Easy enough to say. The question is whether peacemaking can succeed. After striving for almost two years to shepherd Israeli and Palestinian leaders into direct talks, only for this effort to collapse over the issue of settlements, Mr Obama is in danger of concluding like many presidents before him that Arab-Israeli diplomacy is a Sisyphean distraction. But giving up would be a tragic mistake, as bad for America and Israel as for the Palestinians. The instant the peace process ends, the war process begins, and wars in this energy-rich corner of the world usually suck in America, one way or another. Israel will suffer too if Mr Obama fails, because the Palestinians have shown time and again that they will not fall silent while their rights are denied. The longer Israel keeps them stateless under military occupation, the lonelier it becomes—and the more it undermines its own identity as a liberal democracy.

Don’t mediate. Legislate

Instead of giving up, Mr Obama needs to change his angle of attack. America has clung too long to the dogma that direct talks between Israel and the Palestinians are the way forward. James Baker, a former secretary of state, once said that America could not want peace more than the local parties did. This is no longer true. The recent history proves that the extremists on each side are too strong for timid local leaders to make the necessary compromises alone. It is time for the world to agree on a settlement and impose it on the feuding parties.

The outlines of such an agreement have been clear since Bill Clinton set out his “parameters” after the failure of the Camp David summit a decade ago. The border between Israel and a new Palestine would follow the pre-1967 line, with adjustments to accommodate some of the bigger border-hugging Israeli settlements in the West Bank, and land-swaps to compensate the Palestinians for those adjustments. But there is also much difficult detail to be filled in: how to make Jerusalem into a shared capital, settle the fate of the refugees and ensure that the West Bank will not become, as Gaza did, an advance base for war against Israel after Israeli forces withdraw.

Mr Clinton unveiled his blueprint at the end of a negotiation that had failed. Mr Obama should set out his own map and make this a new starting point. He should gather international support for it, either through the United Nations or by means of an international conference of the kind the first President Bush held in Madrid in 1991. But instead of leaving the parties to talk on their own after the conference ends, as Mr Bush did after Madrid, America must ride herd, providing reassurance and exerting pressure on both sides as required.

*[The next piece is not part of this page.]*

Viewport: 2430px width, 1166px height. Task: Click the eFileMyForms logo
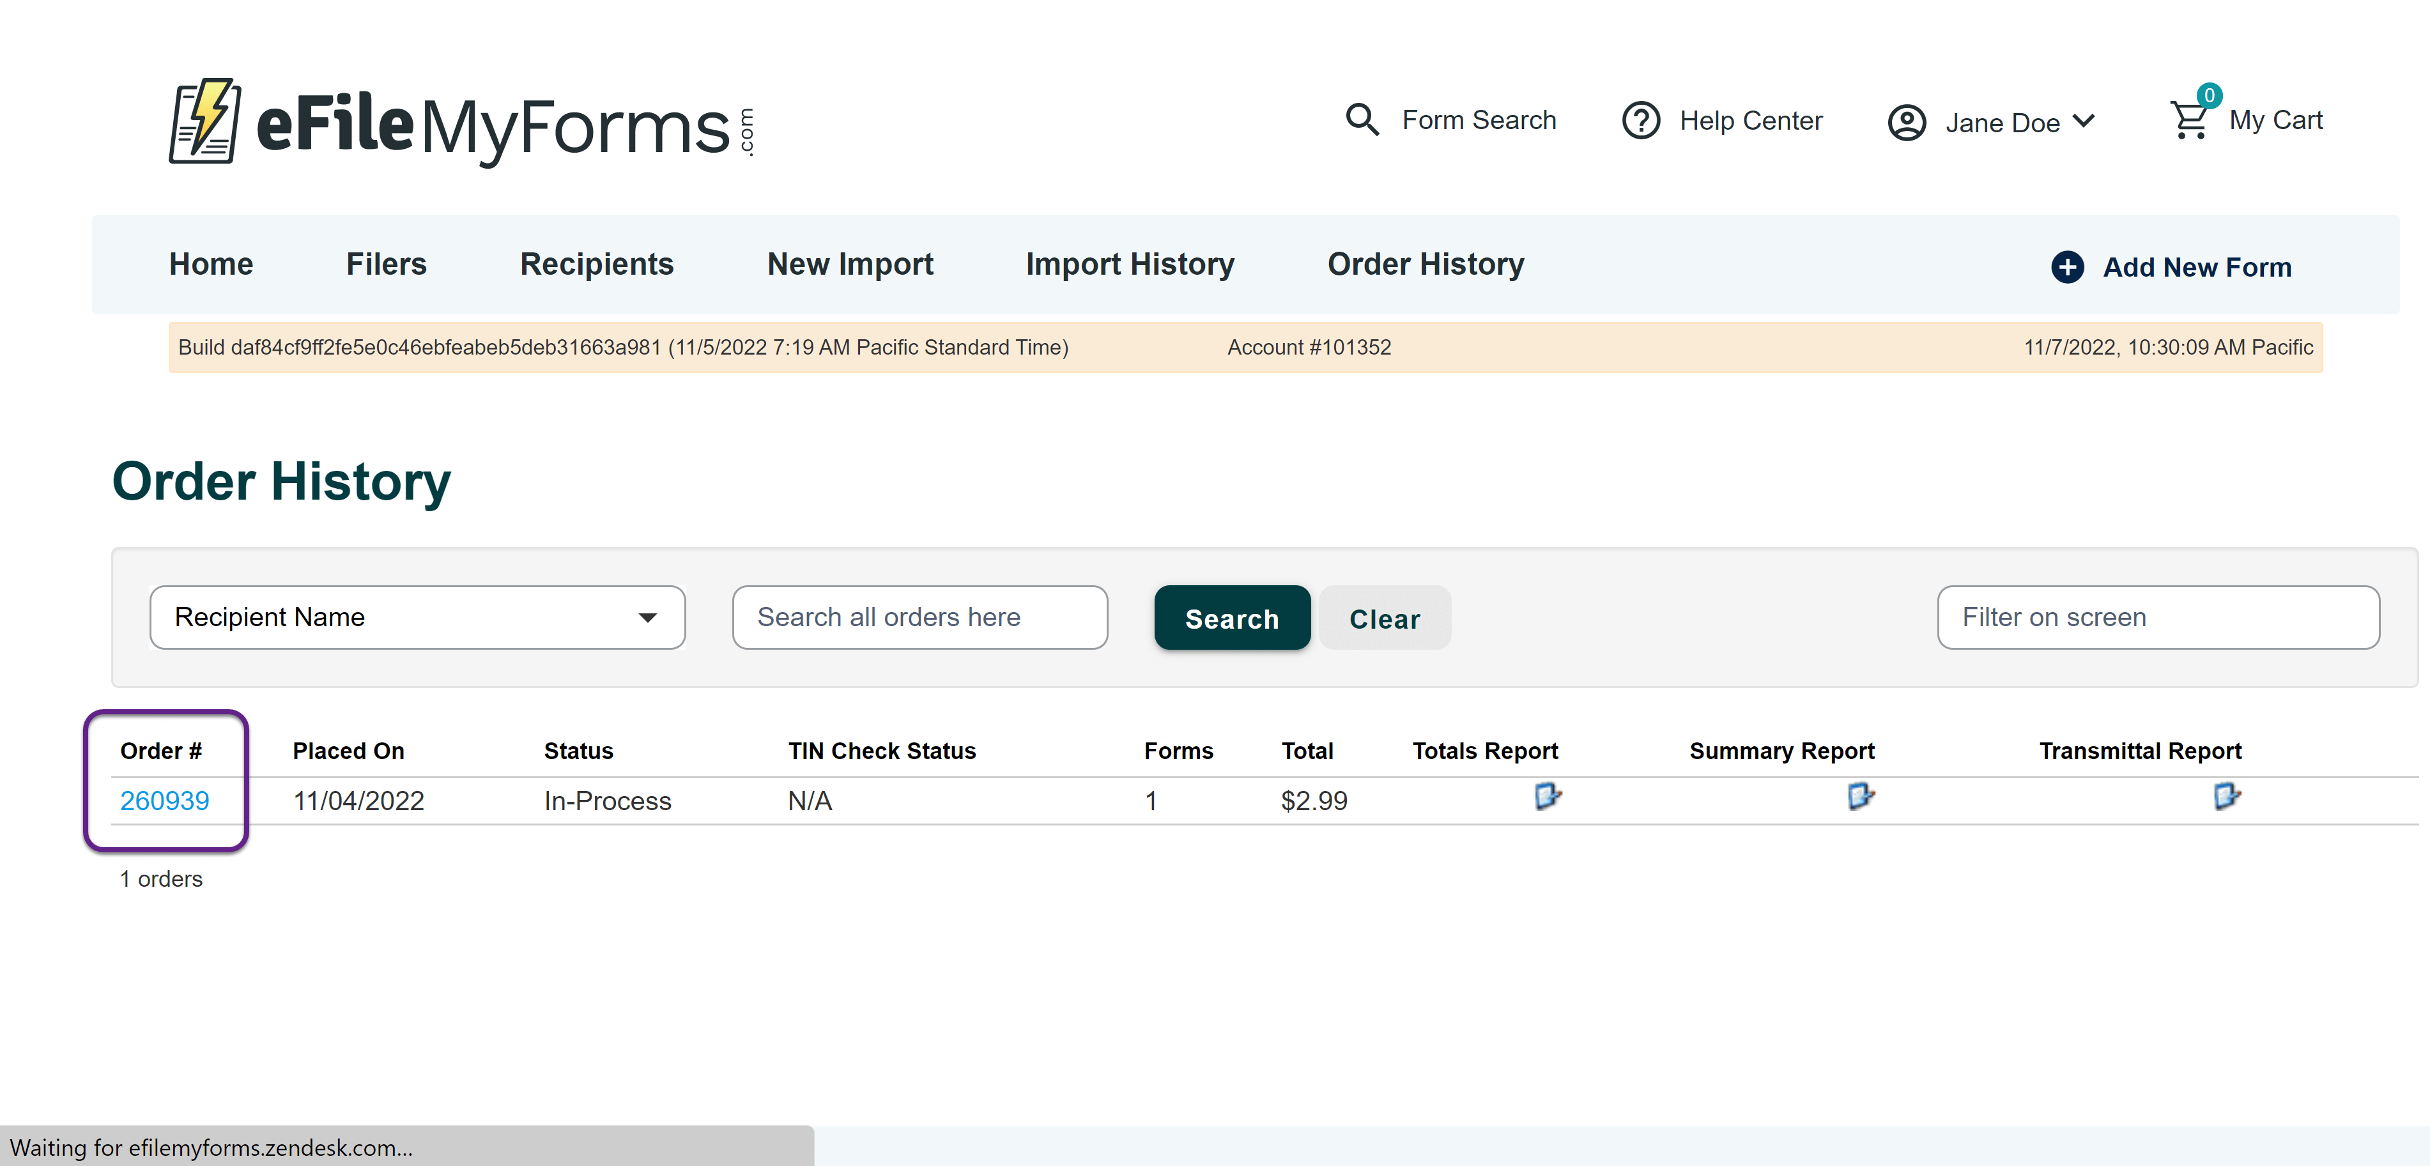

The pressure part of this equation is crucial. In his first round of peacemaking, Mr Obama picked a fight with Israel over settlements and then backed down, thereby making America look weak in a region where too many people already believe that its power is waning (see article). This is a misperception the president needs to correct. For all its economic worries at home and military woes in Iraq and Afghanistan, America is far from weak in the Levant, where both Israel and the nascent Palestine in the West Bank continue to depend on it in countless vital ways.

The Palestinians have flirted lately with the idea of bypassing America and taking their cause directly to the UN. Going to the UN is well and good. But the fact remains that without the sort of tough love that America alone can bestow, Israel will probably never be able to overcome its settler movement and make the deal that could win it acceptance in the Arab world. Mr Obama has shown in battles as different as health reform and the New START nuclear treaty with Russia that he has the quality of persistence. He should persist in Palestine, too.